Nous attendons de cette fondation qu’elle soit un lieu de modernité qui orientera les futurs projets de mosquées et de formation religieuse pour une insertion dans le paysage urbain, social et philosophique, d’encourager une architecture créatrice et innovatrice loin des pastiches et des exotismes qui nous font rappeler plus Marrakech ou Istanbul que la richesse et la diversité culturelle française. Pour ceci nous espérons que les fondateurs de cette fondation seront conscients de la nécessité d’avoir à côté d’eux des experts et des spécialistes dont le seul critère de recrutement sera la compétence et la capacité de donner une image moderne à l’islam de France.

La construction d’une mosquée de proximité et de taille moyenne coûte environ un million d’euros. Si la grande partie de ses mosquées arrive à être construite, la plupart du temps par les dons des fidèles, les difficultés commencent lorsqu’il faudra assurer les charges fixes et recruter les cadres religieux et administratifs.

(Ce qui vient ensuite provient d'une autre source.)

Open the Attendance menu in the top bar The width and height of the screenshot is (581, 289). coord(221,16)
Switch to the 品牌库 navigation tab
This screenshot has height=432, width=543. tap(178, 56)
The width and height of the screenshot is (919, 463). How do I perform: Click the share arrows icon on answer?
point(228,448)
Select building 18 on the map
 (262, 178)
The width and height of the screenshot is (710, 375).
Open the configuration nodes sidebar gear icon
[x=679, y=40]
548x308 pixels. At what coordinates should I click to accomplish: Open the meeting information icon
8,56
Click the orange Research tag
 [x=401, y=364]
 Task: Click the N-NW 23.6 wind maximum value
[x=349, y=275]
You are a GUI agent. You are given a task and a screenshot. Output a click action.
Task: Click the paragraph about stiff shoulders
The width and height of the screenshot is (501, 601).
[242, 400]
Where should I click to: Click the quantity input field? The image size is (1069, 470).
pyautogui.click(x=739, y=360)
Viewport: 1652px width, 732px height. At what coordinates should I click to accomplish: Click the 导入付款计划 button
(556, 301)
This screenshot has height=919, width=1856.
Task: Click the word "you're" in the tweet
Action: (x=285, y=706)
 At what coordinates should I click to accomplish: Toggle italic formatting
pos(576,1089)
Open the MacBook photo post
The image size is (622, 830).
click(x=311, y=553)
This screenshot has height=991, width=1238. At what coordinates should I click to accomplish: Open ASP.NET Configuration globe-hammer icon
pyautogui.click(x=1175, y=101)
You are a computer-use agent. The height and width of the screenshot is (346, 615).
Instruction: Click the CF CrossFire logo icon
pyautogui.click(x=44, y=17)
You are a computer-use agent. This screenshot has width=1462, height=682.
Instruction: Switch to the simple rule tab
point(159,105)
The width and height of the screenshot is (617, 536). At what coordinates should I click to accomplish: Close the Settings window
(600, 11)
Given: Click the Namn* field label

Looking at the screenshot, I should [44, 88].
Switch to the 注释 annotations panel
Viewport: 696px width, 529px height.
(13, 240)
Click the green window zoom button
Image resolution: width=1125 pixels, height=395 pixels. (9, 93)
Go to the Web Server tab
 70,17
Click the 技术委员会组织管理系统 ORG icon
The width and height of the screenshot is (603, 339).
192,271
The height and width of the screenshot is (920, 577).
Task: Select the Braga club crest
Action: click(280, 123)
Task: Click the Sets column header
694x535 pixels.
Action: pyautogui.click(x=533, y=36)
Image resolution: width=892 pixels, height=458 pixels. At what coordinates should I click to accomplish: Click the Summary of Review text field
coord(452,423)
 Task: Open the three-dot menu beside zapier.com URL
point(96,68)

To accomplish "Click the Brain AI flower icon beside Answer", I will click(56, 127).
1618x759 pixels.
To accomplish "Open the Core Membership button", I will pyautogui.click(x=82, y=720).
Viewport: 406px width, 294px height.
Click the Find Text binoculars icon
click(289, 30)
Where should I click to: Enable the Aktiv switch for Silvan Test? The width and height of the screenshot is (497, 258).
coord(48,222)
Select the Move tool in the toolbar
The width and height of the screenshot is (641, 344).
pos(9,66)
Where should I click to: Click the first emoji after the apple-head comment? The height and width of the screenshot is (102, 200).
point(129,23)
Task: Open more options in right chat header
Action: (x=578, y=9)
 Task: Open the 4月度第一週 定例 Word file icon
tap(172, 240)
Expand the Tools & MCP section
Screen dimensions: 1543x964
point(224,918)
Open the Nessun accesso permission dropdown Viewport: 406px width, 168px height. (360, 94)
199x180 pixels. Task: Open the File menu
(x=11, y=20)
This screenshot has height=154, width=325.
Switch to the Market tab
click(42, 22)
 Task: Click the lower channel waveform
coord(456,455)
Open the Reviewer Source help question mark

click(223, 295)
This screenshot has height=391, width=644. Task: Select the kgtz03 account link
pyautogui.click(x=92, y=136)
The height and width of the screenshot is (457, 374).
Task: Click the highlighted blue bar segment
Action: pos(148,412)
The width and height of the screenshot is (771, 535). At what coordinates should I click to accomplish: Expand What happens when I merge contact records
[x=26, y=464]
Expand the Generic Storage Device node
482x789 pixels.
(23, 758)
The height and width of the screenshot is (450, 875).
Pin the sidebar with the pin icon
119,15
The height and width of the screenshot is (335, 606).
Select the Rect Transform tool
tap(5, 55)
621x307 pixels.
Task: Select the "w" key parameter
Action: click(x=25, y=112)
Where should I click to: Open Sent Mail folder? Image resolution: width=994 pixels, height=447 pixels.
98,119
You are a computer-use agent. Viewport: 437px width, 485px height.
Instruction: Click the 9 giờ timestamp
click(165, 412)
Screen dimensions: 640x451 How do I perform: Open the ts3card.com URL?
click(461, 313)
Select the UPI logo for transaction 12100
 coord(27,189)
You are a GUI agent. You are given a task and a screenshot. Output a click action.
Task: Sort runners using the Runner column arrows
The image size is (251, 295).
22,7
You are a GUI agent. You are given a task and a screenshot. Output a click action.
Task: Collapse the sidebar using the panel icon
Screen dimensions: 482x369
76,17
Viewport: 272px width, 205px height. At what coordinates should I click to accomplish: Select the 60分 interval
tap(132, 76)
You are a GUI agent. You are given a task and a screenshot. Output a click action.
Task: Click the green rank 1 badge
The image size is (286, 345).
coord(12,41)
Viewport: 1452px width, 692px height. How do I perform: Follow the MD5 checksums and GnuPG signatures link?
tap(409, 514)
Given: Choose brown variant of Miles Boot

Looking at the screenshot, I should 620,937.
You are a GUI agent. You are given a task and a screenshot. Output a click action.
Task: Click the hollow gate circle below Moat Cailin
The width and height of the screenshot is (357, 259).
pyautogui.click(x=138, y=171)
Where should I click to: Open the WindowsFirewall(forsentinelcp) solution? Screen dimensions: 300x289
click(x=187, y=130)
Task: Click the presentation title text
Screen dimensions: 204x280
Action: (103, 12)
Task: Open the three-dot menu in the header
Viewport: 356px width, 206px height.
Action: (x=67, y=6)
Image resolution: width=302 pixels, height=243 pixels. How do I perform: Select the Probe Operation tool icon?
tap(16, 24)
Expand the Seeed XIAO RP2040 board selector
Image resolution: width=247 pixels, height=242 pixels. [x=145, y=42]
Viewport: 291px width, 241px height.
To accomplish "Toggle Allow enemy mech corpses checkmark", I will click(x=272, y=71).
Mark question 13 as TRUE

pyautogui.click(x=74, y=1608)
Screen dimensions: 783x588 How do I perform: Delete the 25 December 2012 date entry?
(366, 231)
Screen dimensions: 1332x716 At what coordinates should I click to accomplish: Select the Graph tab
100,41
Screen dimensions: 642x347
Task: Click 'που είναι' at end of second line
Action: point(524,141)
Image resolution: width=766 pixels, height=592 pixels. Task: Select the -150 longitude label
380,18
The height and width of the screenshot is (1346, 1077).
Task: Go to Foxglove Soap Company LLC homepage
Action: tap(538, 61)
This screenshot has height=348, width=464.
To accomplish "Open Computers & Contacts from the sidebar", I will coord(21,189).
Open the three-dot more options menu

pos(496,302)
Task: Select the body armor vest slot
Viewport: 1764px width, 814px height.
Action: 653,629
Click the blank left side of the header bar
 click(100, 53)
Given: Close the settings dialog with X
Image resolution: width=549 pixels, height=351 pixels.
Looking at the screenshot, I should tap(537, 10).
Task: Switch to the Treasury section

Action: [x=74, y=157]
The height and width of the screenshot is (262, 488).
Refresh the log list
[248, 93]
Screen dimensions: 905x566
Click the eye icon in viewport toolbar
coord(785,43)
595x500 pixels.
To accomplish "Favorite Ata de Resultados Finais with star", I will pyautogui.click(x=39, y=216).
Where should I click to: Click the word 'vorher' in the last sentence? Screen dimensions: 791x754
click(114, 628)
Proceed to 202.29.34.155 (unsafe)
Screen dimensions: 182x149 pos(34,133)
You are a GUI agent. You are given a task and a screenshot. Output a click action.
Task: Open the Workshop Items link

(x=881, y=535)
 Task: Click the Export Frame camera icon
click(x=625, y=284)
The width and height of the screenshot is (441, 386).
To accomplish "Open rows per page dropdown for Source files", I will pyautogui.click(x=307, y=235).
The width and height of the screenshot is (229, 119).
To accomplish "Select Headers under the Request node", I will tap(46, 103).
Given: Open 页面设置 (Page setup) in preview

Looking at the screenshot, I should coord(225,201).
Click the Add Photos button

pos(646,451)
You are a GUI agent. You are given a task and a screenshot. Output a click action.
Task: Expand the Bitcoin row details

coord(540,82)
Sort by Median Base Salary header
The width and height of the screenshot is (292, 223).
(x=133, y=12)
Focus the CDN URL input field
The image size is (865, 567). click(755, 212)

Si les autres cultes ont une expertise assez longue de mutualisation des ressources humaines, financières et administratives, le culte musulman piétine encore dans ses querelles de pouvoir et se comporte de façon très individualiste.

La fondation des œuvres de l’islam de France n’est qu’une première étape dans la réorganisation financière du culte musulman, d’autres fondations verront sûrement le jour, celle qui sera lancée prochainement par la ville de Paris donnera une autre image plus culturelle que cultuelle. Nous devons également s’attendre à ce que des mosquées qui échappent au contrôle des fédérations créeront les leurs à l’avenir. Elles poursuivront en cela l’engouement de la société française pour la création de fondations dont le nombre a quadruplé depuis 2003. C’est un autre signe d’intégration et d’accompagnement de la dynamique sociale française.